Être observateur de ses désirs, les comprendre, les appréhender, les accepter peut conduire à une découverte de soi, dans laquelle la personne devient décideur de ses choix. En prenant cette décision, le sentiment personnel de confiance en soi est augmenté. La personne coordonne ses actions avec ses valeurs.

A la différence de celle qui augmente le sentiment de contrôle sur soi, qui étouffe tous nos désirs et nous empêche de choisir de vivre ou non le désir. Ceci conduit inexorablement à une rechute certaine, car elles nous éloignent et nous coupent de ce qui est bon pour nous, créant une fausse estime de soi. Il y a confusion entre estime de soi et augmentation du contrôle. 
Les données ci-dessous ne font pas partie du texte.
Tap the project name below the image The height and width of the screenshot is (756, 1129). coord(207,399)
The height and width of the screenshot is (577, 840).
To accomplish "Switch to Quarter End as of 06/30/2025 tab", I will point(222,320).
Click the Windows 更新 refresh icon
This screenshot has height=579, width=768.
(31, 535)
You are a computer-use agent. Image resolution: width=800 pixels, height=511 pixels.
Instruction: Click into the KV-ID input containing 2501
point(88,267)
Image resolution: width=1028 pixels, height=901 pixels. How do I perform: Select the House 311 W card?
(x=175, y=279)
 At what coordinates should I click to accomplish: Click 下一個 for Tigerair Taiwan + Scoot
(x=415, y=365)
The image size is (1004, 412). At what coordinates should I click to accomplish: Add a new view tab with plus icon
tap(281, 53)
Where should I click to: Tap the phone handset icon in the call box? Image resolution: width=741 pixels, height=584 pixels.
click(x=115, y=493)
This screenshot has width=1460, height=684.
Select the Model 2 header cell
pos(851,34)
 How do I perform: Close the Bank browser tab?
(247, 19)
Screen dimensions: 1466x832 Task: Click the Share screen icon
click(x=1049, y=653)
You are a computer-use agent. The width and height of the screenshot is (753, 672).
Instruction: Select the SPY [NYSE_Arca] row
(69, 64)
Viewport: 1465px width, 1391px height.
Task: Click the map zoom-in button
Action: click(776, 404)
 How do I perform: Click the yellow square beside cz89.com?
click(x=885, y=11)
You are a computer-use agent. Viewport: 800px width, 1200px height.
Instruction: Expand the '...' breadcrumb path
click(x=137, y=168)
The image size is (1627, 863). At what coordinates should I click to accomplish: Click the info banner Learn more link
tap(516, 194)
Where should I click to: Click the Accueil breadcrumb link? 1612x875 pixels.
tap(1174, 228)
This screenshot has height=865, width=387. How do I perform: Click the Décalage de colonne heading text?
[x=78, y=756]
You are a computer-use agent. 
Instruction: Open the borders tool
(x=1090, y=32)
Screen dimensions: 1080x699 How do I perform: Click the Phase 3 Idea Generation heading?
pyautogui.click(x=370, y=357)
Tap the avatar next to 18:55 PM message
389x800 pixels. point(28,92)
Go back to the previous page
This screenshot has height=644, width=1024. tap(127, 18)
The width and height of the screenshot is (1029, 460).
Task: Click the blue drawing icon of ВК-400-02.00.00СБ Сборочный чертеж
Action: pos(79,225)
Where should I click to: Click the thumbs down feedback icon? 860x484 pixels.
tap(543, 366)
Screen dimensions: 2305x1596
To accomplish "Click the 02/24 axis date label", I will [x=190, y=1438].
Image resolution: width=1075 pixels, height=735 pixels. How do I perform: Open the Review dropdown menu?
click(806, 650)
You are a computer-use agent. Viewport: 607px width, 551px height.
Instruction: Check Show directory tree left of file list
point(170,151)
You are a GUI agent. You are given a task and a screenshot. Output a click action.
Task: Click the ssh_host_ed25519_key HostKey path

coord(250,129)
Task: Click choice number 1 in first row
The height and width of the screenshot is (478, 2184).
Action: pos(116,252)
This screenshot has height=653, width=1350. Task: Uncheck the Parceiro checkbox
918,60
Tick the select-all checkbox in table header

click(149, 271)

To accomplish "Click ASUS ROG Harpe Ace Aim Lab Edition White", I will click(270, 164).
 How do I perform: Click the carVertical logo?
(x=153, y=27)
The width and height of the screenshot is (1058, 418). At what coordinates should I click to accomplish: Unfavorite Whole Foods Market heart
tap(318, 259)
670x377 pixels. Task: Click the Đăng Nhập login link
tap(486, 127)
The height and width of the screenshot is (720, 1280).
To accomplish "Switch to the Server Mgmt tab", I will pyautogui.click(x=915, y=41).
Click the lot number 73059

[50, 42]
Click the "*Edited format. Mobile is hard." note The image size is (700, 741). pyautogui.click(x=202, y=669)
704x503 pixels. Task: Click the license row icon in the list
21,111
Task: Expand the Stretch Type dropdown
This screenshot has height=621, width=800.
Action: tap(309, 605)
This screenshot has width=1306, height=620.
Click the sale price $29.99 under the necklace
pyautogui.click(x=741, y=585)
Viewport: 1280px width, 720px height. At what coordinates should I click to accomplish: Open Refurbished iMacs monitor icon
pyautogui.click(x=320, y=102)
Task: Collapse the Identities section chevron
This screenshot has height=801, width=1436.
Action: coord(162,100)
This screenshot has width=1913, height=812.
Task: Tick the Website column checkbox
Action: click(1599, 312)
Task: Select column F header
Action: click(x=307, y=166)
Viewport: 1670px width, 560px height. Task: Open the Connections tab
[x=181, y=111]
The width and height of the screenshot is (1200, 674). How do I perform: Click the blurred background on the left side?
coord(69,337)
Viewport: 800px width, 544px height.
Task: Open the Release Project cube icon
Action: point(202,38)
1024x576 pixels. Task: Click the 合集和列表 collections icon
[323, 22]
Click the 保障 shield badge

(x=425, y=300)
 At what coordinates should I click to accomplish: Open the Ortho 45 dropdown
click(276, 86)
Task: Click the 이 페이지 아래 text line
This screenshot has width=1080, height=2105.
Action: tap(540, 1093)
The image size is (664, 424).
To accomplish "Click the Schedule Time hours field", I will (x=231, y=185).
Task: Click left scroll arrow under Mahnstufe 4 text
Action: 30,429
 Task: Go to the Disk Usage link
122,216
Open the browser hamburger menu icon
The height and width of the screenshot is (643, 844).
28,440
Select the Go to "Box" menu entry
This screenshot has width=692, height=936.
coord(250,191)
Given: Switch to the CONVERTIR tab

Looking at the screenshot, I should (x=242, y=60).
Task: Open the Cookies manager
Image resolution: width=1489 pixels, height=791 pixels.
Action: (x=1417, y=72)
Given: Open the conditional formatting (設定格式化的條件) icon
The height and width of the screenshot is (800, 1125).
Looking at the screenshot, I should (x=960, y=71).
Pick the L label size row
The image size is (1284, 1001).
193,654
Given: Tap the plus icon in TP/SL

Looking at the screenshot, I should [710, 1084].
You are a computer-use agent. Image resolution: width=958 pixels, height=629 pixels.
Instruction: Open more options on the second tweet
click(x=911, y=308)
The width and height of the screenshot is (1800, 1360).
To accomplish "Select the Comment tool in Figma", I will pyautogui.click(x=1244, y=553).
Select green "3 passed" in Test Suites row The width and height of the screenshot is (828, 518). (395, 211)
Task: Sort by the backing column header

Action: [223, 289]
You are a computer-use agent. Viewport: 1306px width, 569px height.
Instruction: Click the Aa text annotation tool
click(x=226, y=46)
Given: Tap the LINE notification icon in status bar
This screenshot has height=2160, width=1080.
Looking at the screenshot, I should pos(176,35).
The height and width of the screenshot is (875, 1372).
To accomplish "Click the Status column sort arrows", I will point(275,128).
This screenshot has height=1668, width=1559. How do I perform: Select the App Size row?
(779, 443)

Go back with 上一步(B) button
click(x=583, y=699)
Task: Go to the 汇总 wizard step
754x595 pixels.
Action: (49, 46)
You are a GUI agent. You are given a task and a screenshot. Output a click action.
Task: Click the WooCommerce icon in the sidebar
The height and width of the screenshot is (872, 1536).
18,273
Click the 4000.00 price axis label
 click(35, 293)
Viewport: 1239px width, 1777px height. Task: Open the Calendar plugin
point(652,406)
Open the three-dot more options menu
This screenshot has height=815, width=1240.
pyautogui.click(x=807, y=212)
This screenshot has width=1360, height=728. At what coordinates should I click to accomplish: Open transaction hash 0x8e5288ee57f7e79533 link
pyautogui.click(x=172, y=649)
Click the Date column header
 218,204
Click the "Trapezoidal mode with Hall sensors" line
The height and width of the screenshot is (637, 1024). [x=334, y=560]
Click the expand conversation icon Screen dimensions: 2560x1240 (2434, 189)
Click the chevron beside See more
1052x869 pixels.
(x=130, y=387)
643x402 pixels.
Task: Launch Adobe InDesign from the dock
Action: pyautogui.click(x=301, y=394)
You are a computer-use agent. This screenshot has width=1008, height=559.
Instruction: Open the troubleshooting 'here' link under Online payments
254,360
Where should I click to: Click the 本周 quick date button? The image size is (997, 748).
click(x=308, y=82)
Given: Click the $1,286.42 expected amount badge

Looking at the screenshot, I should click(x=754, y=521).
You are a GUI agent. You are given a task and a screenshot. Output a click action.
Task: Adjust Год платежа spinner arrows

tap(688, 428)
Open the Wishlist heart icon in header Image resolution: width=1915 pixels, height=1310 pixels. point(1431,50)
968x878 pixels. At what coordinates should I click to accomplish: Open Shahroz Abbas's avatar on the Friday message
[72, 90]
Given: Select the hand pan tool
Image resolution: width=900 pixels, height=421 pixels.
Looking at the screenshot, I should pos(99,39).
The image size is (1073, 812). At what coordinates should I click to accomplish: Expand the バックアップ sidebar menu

La solution au casse tête est de pousser ses doigts l'un vers l'autre pour pouvoir les dégager. C'est-à-dire affronter, accepter et analyser les situations pour se découvrir.

Appréhender ses propres sensations de faim et connaître le fonctionnement de son corps devient une expérience du trouble alimentaire.

Ceci pose la question des pratiques professionnelles et des cursus scolaires des diététiciens et des personnes qui sont en lien étroit avec l'épanouissement de l'enfant (milieu scolaire, sportif, éducatif…). La critique de l'image corporelle souvent pratiquée conduit à des manipulations de poids pour répondre aux attentes sociales et parfois familiales. 

L'arrêt des régimes et l'acceptation sont des clefs essentielles dans la rémission des personnes souffrante de troubles alimentaires.